** START OF EXTRACT PROVIDED **
In this article, we expand current theorising of bisexuality as transgressive of hetero-gendered binaries, through applying a narrative-discursive lens to interview accounts of South African women who self-identify as bisexual. We investigate the extent to which participants’ accounts discursively ‘trouble’ the taken-for-granted ‘naturalness’ of a causal continuity between sex, gender and sexual desire, and the implications thereof for the stability of those hetero-gendered norms that are central to contemporary constructions of sexuality.
Methods
Research participants and context
Participants’ demographic information.
Research focusing on dissident sexualities in South Africa is conducted against a backdrop of stark discrepancies between legal protections against discrimination based on sexual orientation and gender identity, and the lived reality of everyday discrimination and victimisation that many lesbian, gay, bisexual, transgender and intersex persons face (Human Rights Watch, 2011). Being employed and having access to tertiary education marks participants in this study as privileged relative to the rest of the South African population, where unemployment is high and educational exclusion persists (Leibbrandt et al., 2012). Participants’ privilege is, however, tenuous, in that race, place and space intersect with sexual and gendered identities to produce contexts of vulnerability, for black participants in particular (Lee et al., 2013). During the interviews, white participants often spoke of experiences of ‘mundane’ heterosexism – ranging from verbal taunts to rejection by family members – while black participants additionally spoke of more direct experiences of violence resulting from prejudice regarding their non-conforming sexual identity (Nel and Judge, 2008; Mkhize et al., 2010; Human Rights Watch, 2011). This includes the targeted sexual assault, rape and murder of black lesbian and bisexual women in urban township areas,
2
that can be understood as attempts to ‘reinforce the current heteronormative social order [and are] compounded by the inherited and continuing apartheid legacy of rampant violence, crime and deep structural inequalities’ (Lee et al., 2013: 8).
3
For instance, Sibongile – a black participant – drew attention to the mediating influence of race, class and place when sharing her fear of targeted sexual violence in contexts she experienced as more profoundly heterosexist, specifically, urban township areas where her extended family live: Sibongile: I’ve never heard of a white lesbian being killed by a community. So just thinking about that, and in that frame of mind it is then different, you know, to be a black lesbian, bisexual, whatever, because your reality is just a little different. Because we form part of larger communities. I’m not always here at varsity, I’m not always back home in my little suburb, I’m not always there. We form part of a larger community, when there are funerals or our families live in townships or things like that. So, when we have to go there, you’re gonna meet people who think they can straighten a woman by raping them.
** END OF EXTRACT PROVIDED **
PROBLEM 1.
Copy the part of the extract on bisexual women in South Africa starting at "In this article, we" and ending at "constructions of sexuality.", word for word.
** START OF RECORDS SUPPLIED **
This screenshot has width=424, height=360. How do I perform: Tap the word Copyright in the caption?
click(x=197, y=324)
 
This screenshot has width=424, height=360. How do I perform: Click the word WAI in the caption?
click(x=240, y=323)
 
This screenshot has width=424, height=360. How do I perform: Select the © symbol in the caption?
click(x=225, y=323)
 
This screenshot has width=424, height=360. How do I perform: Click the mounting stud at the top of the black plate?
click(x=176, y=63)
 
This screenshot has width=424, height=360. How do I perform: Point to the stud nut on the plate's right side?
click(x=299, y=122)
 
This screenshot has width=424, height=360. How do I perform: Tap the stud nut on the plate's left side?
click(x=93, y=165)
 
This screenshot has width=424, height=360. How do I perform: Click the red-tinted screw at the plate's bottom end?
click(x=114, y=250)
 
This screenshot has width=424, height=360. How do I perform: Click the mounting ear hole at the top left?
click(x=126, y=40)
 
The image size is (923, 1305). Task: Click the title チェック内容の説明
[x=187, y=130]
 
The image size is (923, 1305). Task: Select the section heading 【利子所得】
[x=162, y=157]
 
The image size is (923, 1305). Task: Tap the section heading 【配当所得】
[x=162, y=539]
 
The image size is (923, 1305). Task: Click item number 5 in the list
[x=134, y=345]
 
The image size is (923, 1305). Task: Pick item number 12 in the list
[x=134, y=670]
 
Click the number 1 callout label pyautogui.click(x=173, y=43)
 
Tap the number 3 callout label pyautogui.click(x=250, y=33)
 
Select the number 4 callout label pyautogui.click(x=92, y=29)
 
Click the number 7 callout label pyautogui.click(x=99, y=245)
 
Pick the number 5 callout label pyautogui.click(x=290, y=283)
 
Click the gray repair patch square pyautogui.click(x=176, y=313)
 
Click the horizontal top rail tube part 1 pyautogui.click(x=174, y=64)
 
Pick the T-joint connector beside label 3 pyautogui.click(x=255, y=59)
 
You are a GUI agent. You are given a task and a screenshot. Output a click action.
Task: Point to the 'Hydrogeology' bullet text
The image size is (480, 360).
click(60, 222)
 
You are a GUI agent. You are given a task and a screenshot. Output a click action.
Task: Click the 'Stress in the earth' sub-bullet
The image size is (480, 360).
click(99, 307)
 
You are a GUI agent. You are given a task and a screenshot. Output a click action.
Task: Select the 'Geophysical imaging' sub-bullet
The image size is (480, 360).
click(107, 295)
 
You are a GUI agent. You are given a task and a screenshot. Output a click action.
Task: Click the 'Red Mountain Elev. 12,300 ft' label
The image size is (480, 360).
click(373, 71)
** END OF RECORDS SUPPLIED **
PROBLEM 2.
From the records, give back only the lines starting at the line containing "WAI in the caption?" and ending at the line containing "click(x=299, y=122)", with "caption" changed to "legend" and everything else left the same.

REPLY 1.
In this article, we expand current theorising of bisexuality as transgressive of hetero-gendered binaries, through applying a narrative-discursive lens to interview accounts of South African women who self-identify as bisexual. We investigate the extent to which participants’ accounts discursively ‘trouble’ the taken-for-granted ‘naturalness’ of a causal continuity between sex, gender and sexual desire, and the implications thereof for the stability of those hetero-gendered norms that are central to contemporary constructions of sexuality.

REPLY 2.
This screenshot has width=424, height=360. How do I perform: Click the word WAI in the legend?
click(x=240, y=323)
 
This screenshot has width=424, height=360. How do I perform: Select the © symbol in the legend?
click(x=225, y=323)
 
This screenshot has width=424, height=360. How do I perform: Click the mounting stud at the top of the black plate?
click(x=176, y=63)
 
This screenshot has width=424, height=360. How do I perform: Point to the stud nut on the plate's right side?
click(x=299, y=122)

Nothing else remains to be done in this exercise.